Der Obmann nennt zwei Quellen für Erosion, Wasser als Hauptursache, aber auch nicht zu unterschätzen seien Verwehungen, also die Winderosion. Deren Wirkung, meint er, würde häufig unterschätzt, da "Bodenschäden auf der Auswehungsfläche weniger sichtbar werden". Und hier komme die Klimaveränderungen ins Spiel: Die warmen trockenen Sommer führen auch zum Humusabbau, indem Wasser verdampft, der Boden austrocknet und an Bodenaktivität verliert. "Ausgetrockneter Boden hält bei Weitem nicht so fest zusammen wie wassergebundener." Wie das Bundesamt für Landwirtschaft und Ernährung schreibt, reicht eine Austrocknung der obersten Millimeter der Bodenoberfläche bereits aus, um die Erodierbarkeit eines Standortes deutlich zu erhöhen.

Archivbild Wolfgang Aull: Humuserosion durch Wasser: Die 'dünne Haut der Erde' ist verletzlich, 'jede Krume zählt'.
Foto: Wolfgang Aull | Archivbild Wolfgang Aull: Humuserosion durch Wasser: Die "dünne Haut der Erde" ist verletzlich, "jede Krume zählt".
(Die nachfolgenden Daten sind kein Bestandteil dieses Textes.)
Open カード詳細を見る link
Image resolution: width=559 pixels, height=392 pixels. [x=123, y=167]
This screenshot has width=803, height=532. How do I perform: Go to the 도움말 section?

In den vergangenen Wochen, so Reisenweber weiter, habe das Konzept seine Bewährungsprobe bestanden. Erst der Schnee, dann die Regengüsse; die begrünten Flächen hätten das Wasser aufgenommen, es sei durch das Erdreich in das Grundwasser gelangt. Ganz anders als auf unbestellten Böden, wo sich die Wassermassen zusammenfinden und abgeleitet werden, wertvollen Humus mit sich reißend.
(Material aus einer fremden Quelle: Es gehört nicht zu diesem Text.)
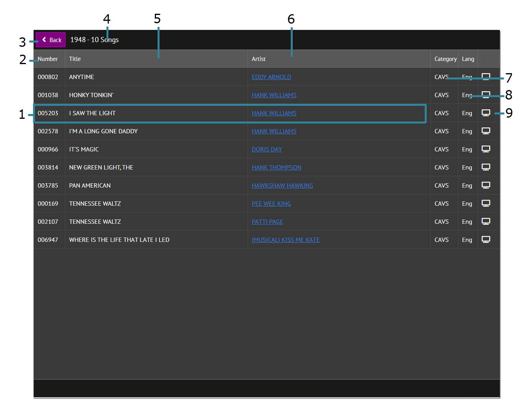Click monitor icon for song number 000169

pyautogui.click(x=486, y=203)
Kein Nebel, sondern Staubbildung durch Winderosion: eine Austrocknung der obersten Millimeter der Bodenoberfläche reicht aus, um die Erodierbarkeit eines Standortes deutlich zu erhöhen. (Archivfoto)
Foto: Wolfgang Aull | Kein Nebel, sondern Staubbildung durch Winderosion: eine Austrocknung der obersten Millimeter der Bodenoberfläche reicht aus, um die Erodierbarkeit eines Standortes deutlich zu erhöhen. (Archivfoto)
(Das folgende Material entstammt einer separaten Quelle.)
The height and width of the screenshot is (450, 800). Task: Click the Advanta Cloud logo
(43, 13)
Der Fachmann begrüßt in dieser Beziehung die Politik der Europäischen Union: Das Problem der Bodenerosion wurde erkannt, mit entsprechenden Vorgaben habe sie gegengesteuert. Und doch muss er mit der Politik aus Brüssel hadern: "Seit 1992 werden wir mit Vorgaben in Sachen Bearbeitung und Fruchtfolgen unserer Böden bevormundet."

Unkraut wächst schneller als die Rübe

Der Fachmann erklärt, dass Zielkonflikte unvermeidlich seien, denn die Zwischenfrucht müsse im Frühjahr in den Boden: entweder durch den Einsatz von Glyphosat, oder per Bodenbearbeitung, was wiederum die Erosionsprobleme fördere. "Die Zuckerrübe will ein feines Saatbeet in der Reihe, Unkraut wächst jedoch schneller als die Rübe, und das wird ihr zum Verhängnis."

Sein 22-jähriger Sohn Felix berichtet, dass es dem Familienbetrieb seit fünf Jahren gelinge, die ganzjährige Begrünung zu erhalten: Entweder mit Winterkulturen oder mit Sommerfrüchten, verbunden mit Zwischenfrüchten.

Wie auch immer sich EU Vorgaben und Klimawandel entwickeln, meinen sie, bleibe zu hoffen, dass es den Landwirten großflächig gelingt, den Belastungen, denen die Böden ausgesetzt sind, standzuhalten und ihre Leistungsfähigkeit zur Erzeugung von Nahrungsmitteln und Energiepflanzen langfristig zu erhalten.